▸ **TRECHO FORNECIDO**
------------------------------------------------------------------------

“O grupo do Brasil é um dos mais fáceis. O Brasil não vai ter muita dificuldade para avançar às oitavas. O sorteio foi muito generoso com a seleção brasileira. O caminho para o Brasil do Tite se apresentou facilitado, nesse primeiro momento. Vejo algumas dificuldades pelo caminho para outras grandes seleções: a gente pode ter, já nas quartas-de-final, um França e Inglaterra; podemos ter nas oitavas um encontro de Espanha contra a Argentina.  Acho que o Brasil vai chegar longe.”

Essa é a avaliação do jornalista Walter Falceta Jr., veterano de coberturas de Copas do Mundo, falando ao TUTAMÉIA horas depois da realização do sorteio que colocou o Brasil no grupo G, ao lado de Camarões, Suíça e Sérvia, contra quem estreia no dia 24 de novembro, às sete da manhã.

------------------------------------------------------------------------

▸ **DADOS FORNECIDOS**
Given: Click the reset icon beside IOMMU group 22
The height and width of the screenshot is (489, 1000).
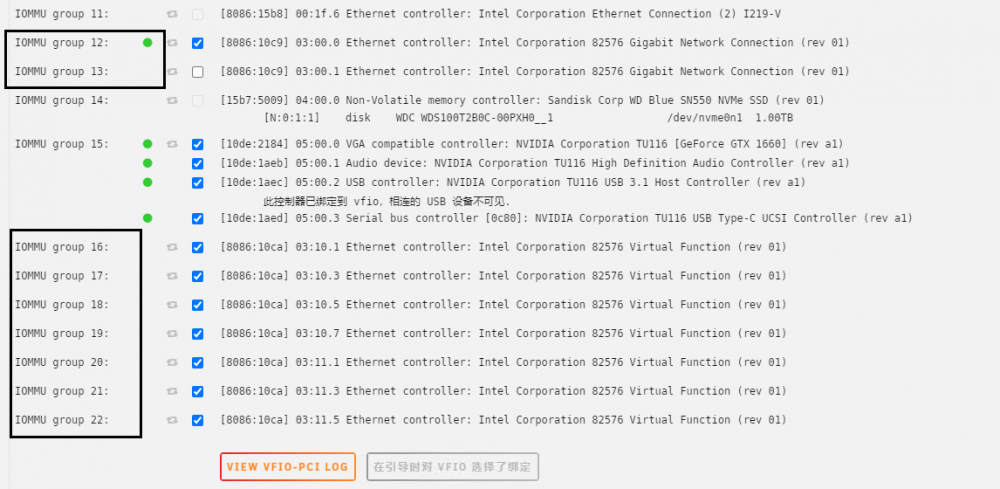Looking at the screenshot, I should (172, 421).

------------------------------------------------------------------------

▸ **EXERCÍCIOS**
- A) Altere o trecho sobre o sorteio da Copa, reescrevendo tudo desde "Essa é a avaliação" até "sete da manhã." com "Suíça" substituído por "Alemanha".
- B) Por favor, dê continuidade ao trecho sobre o sorteio da Copa a partir do ponto em que ele termina.

▸ **RESPOSTAS DADAS**
- A)
Essa é a avaliação do jornalista Walter Falceta Jr., veterano de coberturas de Copas do Mundo, falando ao TUTAMÉIA horas depois da realização do sorteio que colocou o Brasil no grupo G, ao lado de Camarões, Alemanha e Sérvia, contra quem estreia no dia 24 de novembro, às sete da manhã.

- B)
Cofundador do Coletivo Democracia Corinthiana e seu primeiro presidente, em parceria com Juliana Felício, Falceta Jr. fez questão de vestir a camiseta da seleção –uma histórica, com autógrafos do time de 1998—para dar a entrevista (clique no vídeo para ver a íntegra e se inscreva no TUTAMÉIA TV):

“Decidi usar a camisa do Brasil nessa entrevista porque esses fascistas se apropriaram de um símbolo nacional. Eu não estou falando nem do verde-amarelo nem da bandeira, mas de um símbolo nacional, que é a camisa da seleção brasileira, que já foi envergada por figuras maravilhosas, como Garrincha, Pelé, Doutor Sócrates, então isso é um símbolo nosso, isso é nosso. Eles não podem tomar da gente. Se eles tomaram, a gente precisa recuperar. É por aí que voa meu pensamento nesse momento.”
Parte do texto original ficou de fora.